WHAT TO DO – Reproduce word for word the part of the personal essay below that begins with the words containing "I also have" and ends with "a better place.".

QUOTED PASSAGE –
----

Now, I’ve closed the door and walked away.
In the meantime, I started sleeping through the night again. (And if I can’t sleep, there’s a rosary nearby for me to pick up and pray myself back to sleep, asking Mary to handle my anxieties for me.) I finally bought a (new-ish) car to replace my ailing 14yo one, I’m still teaching close to 600 children every week, and at the beginning of December I even went on a Christmas tour of Philadelphia with some co-workers. (All of whom asked about Chef, of course. It hurt at first, but in the end it created some closeness with them that I’ve been longing to have since I started my third year working there.) I’m cleaning out my apartment, trying new recipes, and hosted a kick-ass baby shower for Younger Sister. As much as it is painful to feel left behind again—because I’d hoped I’d at least be planning my wedding before she had her first baby, and my photo at my parents’ house wouldn’t be on a separate table in the living room because the photos of my siblings are from their respective weddings (I’m trying to not to take it personally, because I’m sure it was purely subconscious and unintentional on Mom’s part)—I’m looking forward to having a new niece or nephew in a few weeks.
I’m also giving serious thought to adopting a cat after over a year without my dear Cat.
Not that I’m giving in to the “unmarried Cat Lady” thing. However, it is difficult to come home to a lifeless apartment. I’m continuing to connect with other people. I joined my friend’s trivia team and we won a tournament last month with plans to play in another one this month. I’m having drinks after school tomorrow with one of the Kindergarten teachers. And I’m trying to give back—at least attempting to—joined the board of a local symphony with Library Elf; ran for a seat on the board of directors with the state school librarians’ association. (The latter one is iffy. While I was flattered to be asked, when the election email came out I saw three other people running for the two open spots. . . and I was the only one who didn’t use his/her official school photo and instead had a friendlier, more relaxed one in front of my library’s shelves. I feel like a foil. And a bit of a fool. But I guess I’ll find out in about a week if it worked in my favor.)
I also have hope that God didn’t plant this deep longing in my heart to have a family of my own, only to leave it unsatisfied. I have re-read Meeting Your Half-Orange. I have revised my “Big Love List” (actually a poster that hangs over my bed. Under the crucifix). I’ve put my health on the front burner because some lingering problems from diverticulitis need to go away. I’m working on getting back to the good place in my life that I felt I’d been in at the time Chef walked over to my restaurant table and said hello. Possibly even a better place.
And from time to time, I take a moment and imagine how I want to feel in a great, honest, giving relationship with a very good man who wants the same things I do--what we’ll say to each other, what we’ll do together, what we’ll plan and hope for together. And I pray I’ll be able to identify that man when he arrives. For real.

----

Saved records
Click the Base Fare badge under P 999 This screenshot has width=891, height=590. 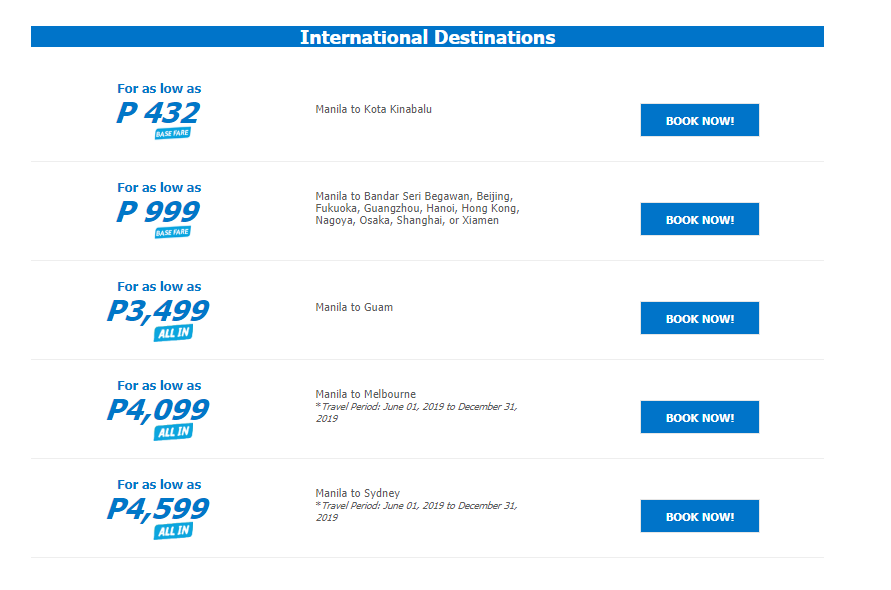click(x=173, y=232)
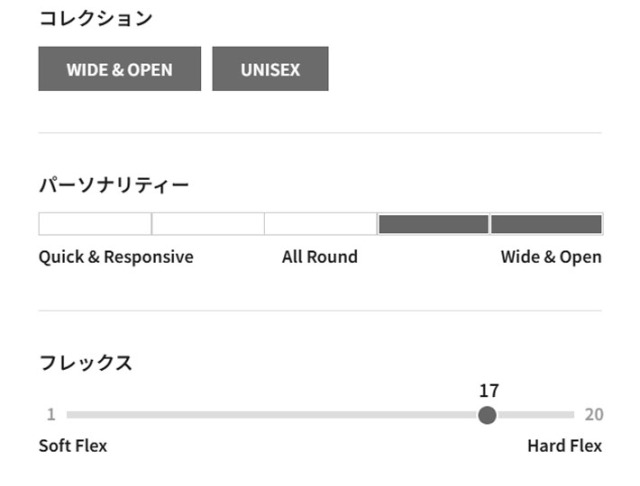This screenshot has height=486, width=640.
Task: Click the Wide & Open personality label
Action: click(551, 257)
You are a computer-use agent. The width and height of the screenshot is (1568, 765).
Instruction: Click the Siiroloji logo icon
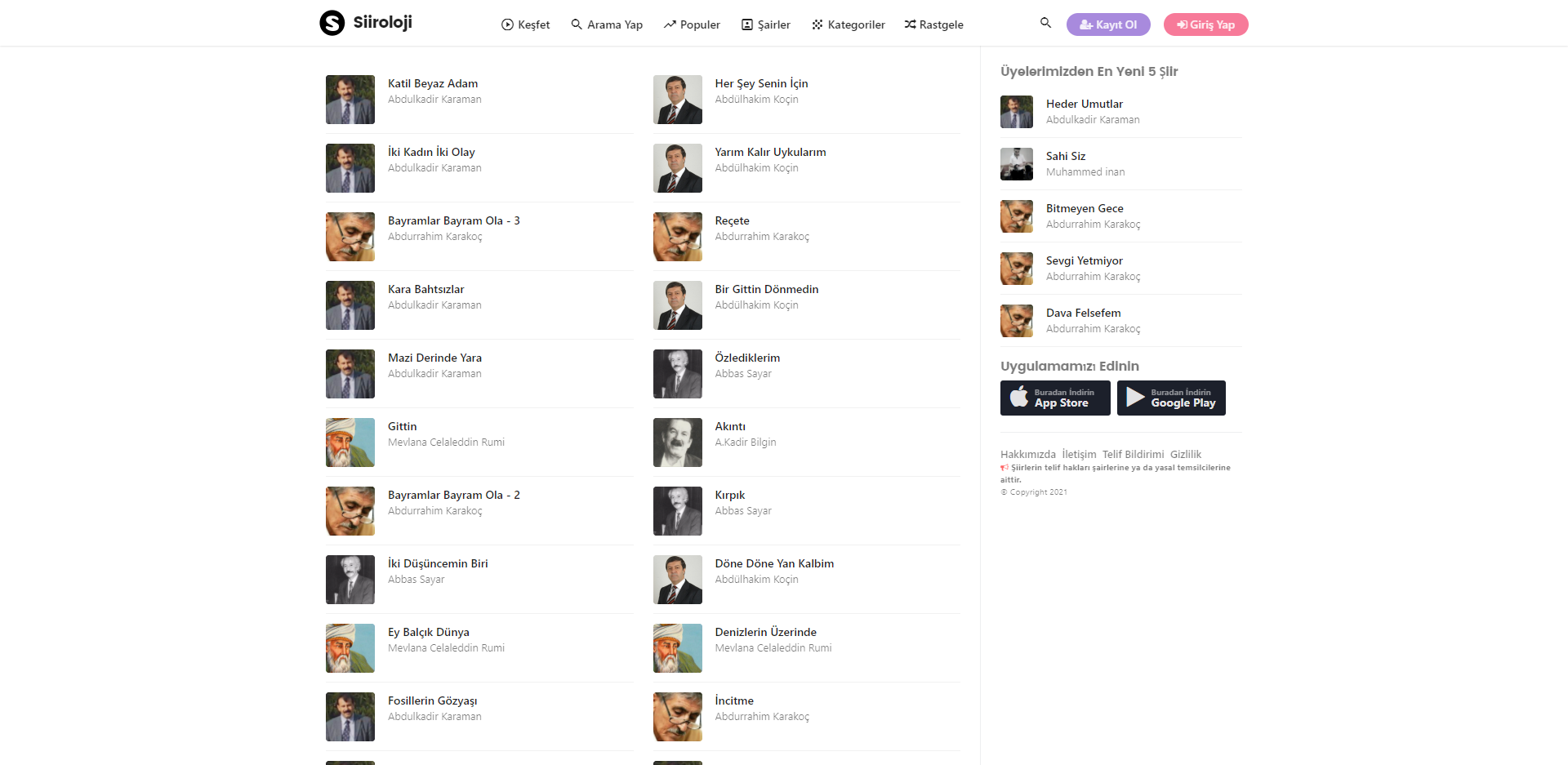pyautogui.click(x=332, y=23)
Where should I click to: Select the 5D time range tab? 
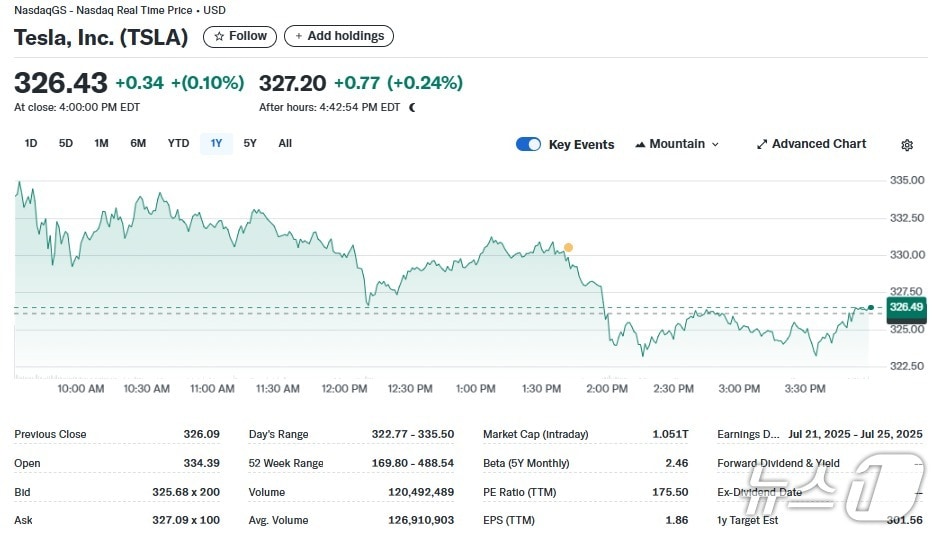[66, 143]
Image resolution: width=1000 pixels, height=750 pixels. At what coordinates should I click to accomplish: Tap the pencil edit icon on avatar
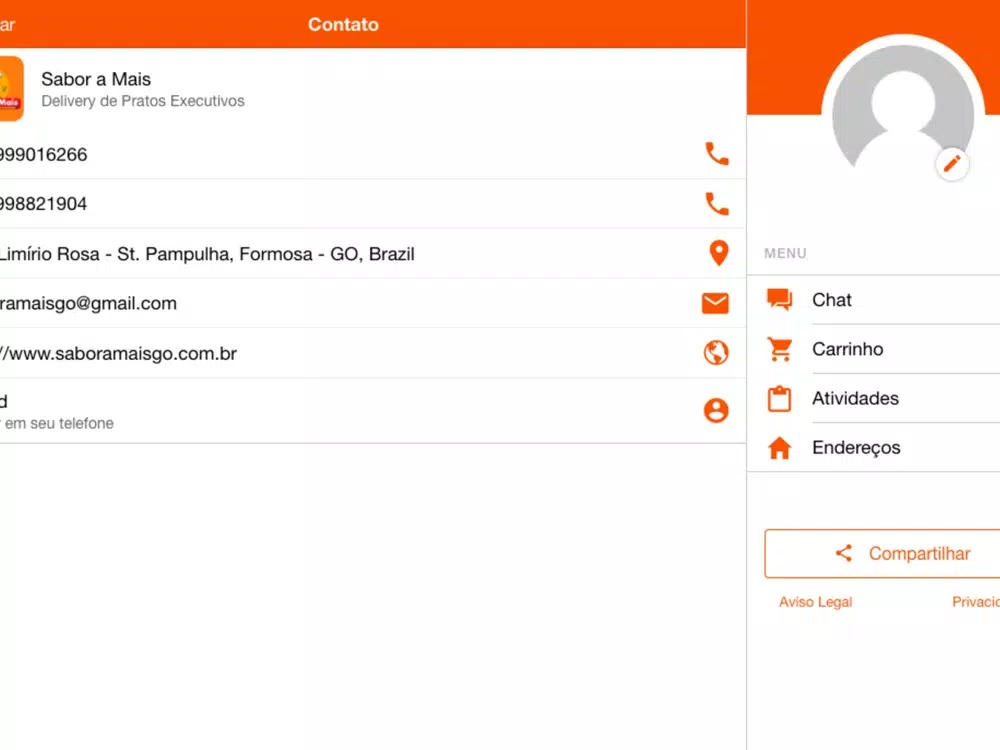point(952,164)
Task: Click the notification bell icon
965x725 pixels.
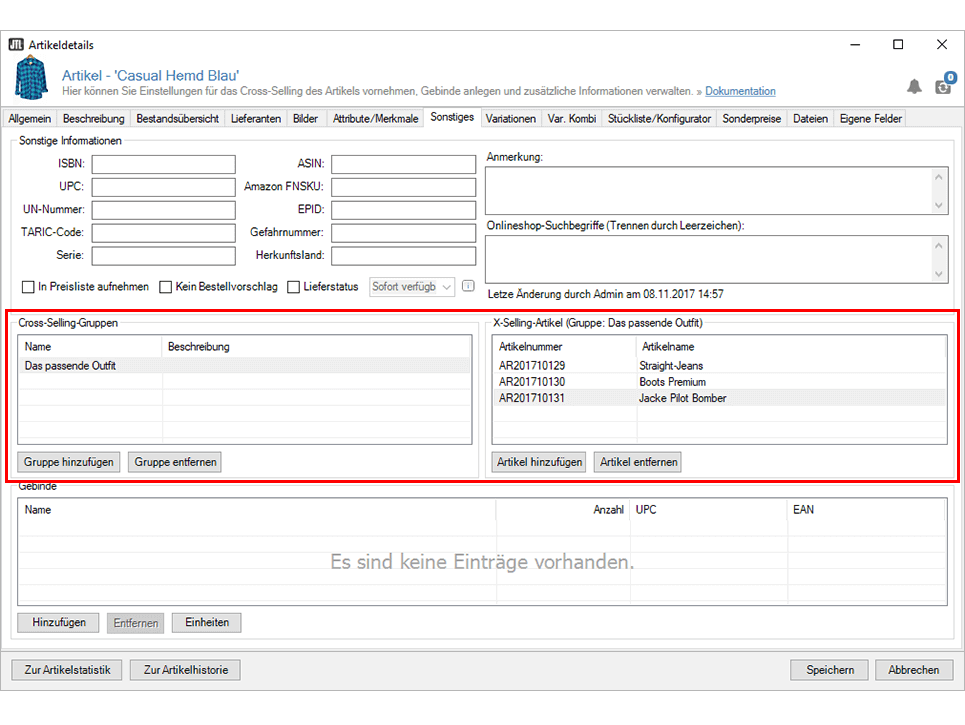Action: tap(914, 87)
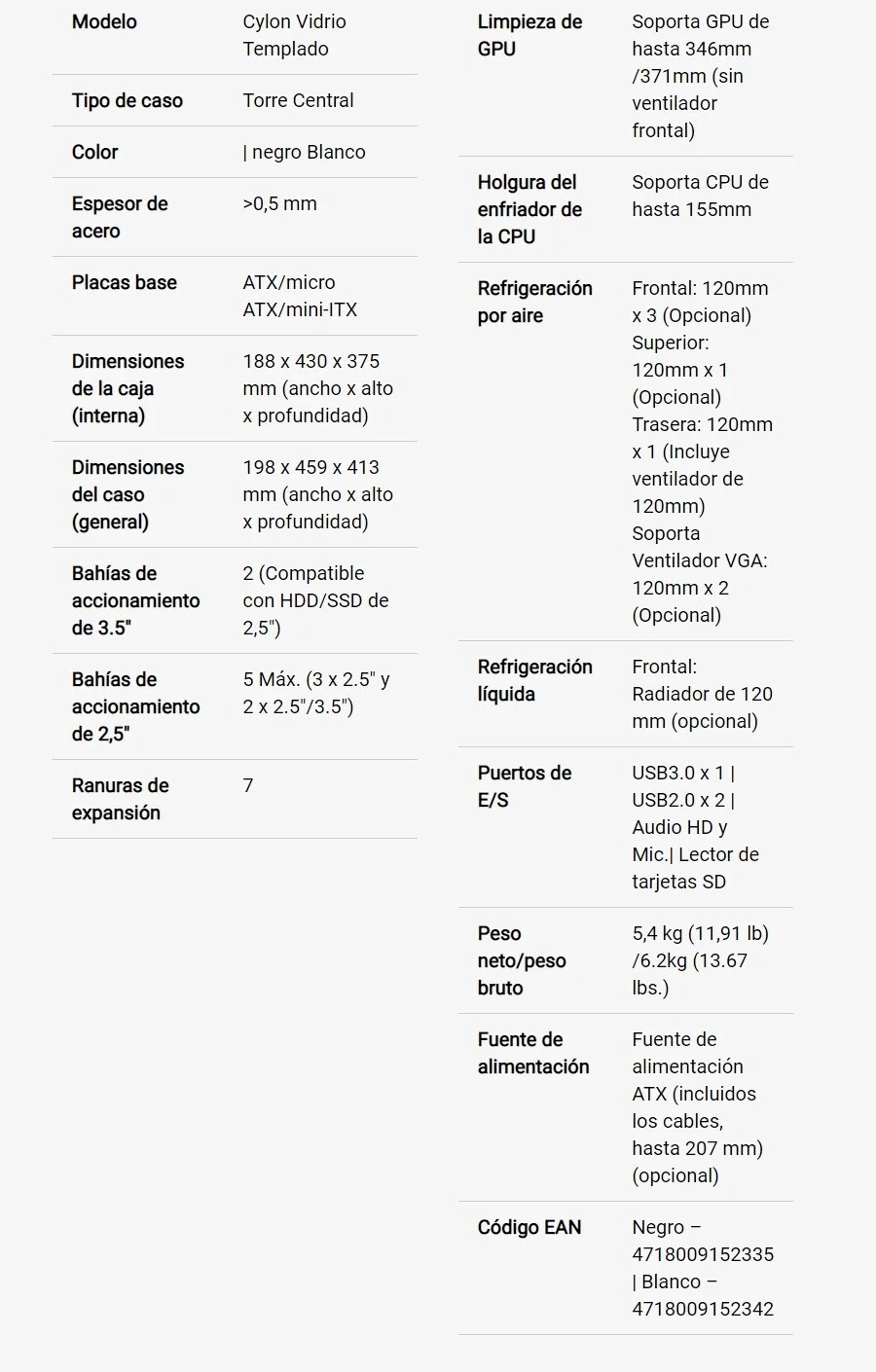Click the "Refrigeración por aire" label
Screen dimensions: 876x1372
point(534,302)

----

WRITTEN ANSWER –
I also have hope that God didn’t plant this deep longing in my heart to have a family of my own, only to leave it unsatisfied. I have re-read Meeting Your Half-Orange. I have revised my “Big Love List” (actually a poster that hangs over my bed. Under the crucifix). I’ve put my health on the front burner because some lingering problems from diverticulitis need to go away. I’m working on getting back to the good place in my life that I felt I’d been in at the time Chef walked over to my restaurant table and said hello. Possibly even a better place.